▶ 抜粋テキスト
▼▼▼
2006年02月28日

滝村隆一「国家論における共同体論の復権」「現代世界と国家の原理」

先日、例によって、滝村読書会を行った。今回は僕がレジュメ担当。終了後は飲みながら、「心情とは何か?」と「態度とは何か?」に関して討論した。次回で『増補 マルクス主義国家論』は終了予定。次はディーツゲン『人間の頭脳活動の本質』を読もうかという話になった。



滝村読書会       『増補 マルクス主義国家論』      2006年2月24日

「国家論における共同体論の復権」
(1)共同体と国家の問題
<国家>把握の二つの原理的=方法的発想
  @<狭義の国家>→<共同体―内―国家>という原理的=方法的発想
  A<広義の国家>→<共同体―即―国家>という原理的=方法的発想
国家<生成>の問題…@Aを歴史的・論理的に区別して統一的に解明しなければならない

(2)原始的・アジア的共同体と国家
<原始的>共同体
 内部的には、氏族的=血縁的に構成
 他<種族>との直接的接触により敵対関係が顕在化→<共同体―即―国家>として現出
<アジア的>共同体
 内的構成としては、ほぼ純粋の血縁的=氏族制的に構成された<原始的>共同体
 <デスポット>との関係においては全ての構成員が<奴隷>(総体的奴隷制)
▲▲▲
▶ 課題内容
抜粋テキストの「(2)原始的・アジア的共同体と国家」から「<デスポット>との関係においては全ての構成員が<奴隷>(総体的奴隷制)」までを、両端を含めてそのまま書き写してください。 この後に続く行は、抜粋テキストとは別の資料である。

▶ 元データ
▼▼▼
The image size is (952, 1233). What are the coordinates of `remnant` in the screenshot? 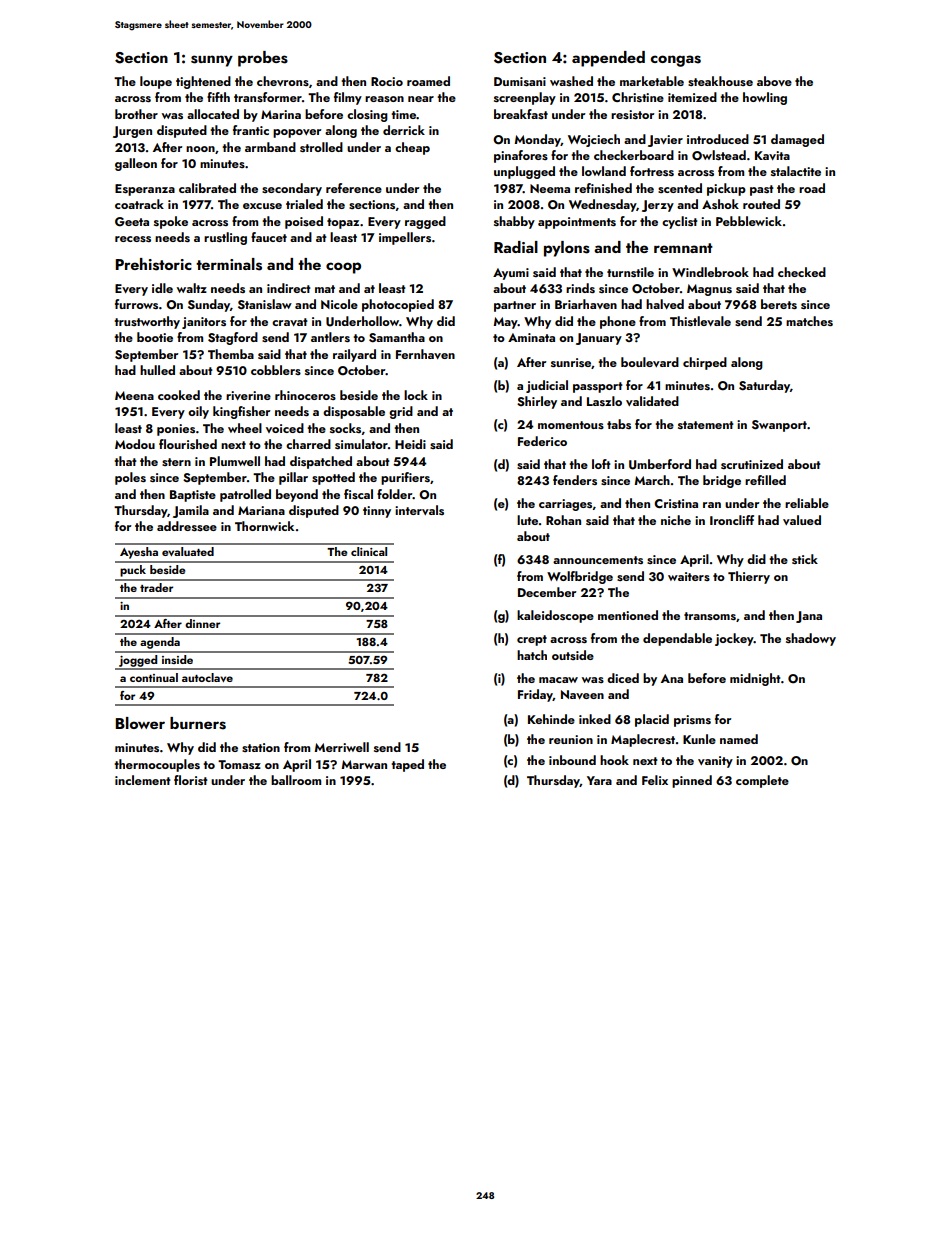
▲▲▲
▶ 問題の解答
(2)原始的・アジア的共同体と国家
<原始的>共同体
 内部的には、氏族的=血縁的に構成
 他<種族>との直接的接触により敵対関係が顕在化→<共同体―即―国家>として現出
<アジア的>共同体
 内的構成としては、ほぼ純粋の血縁的=氏族制的に構成された<原始的>共同体
 <デスポット>との関係においては全ての構成員が<奴隷>(総体的奴隷制)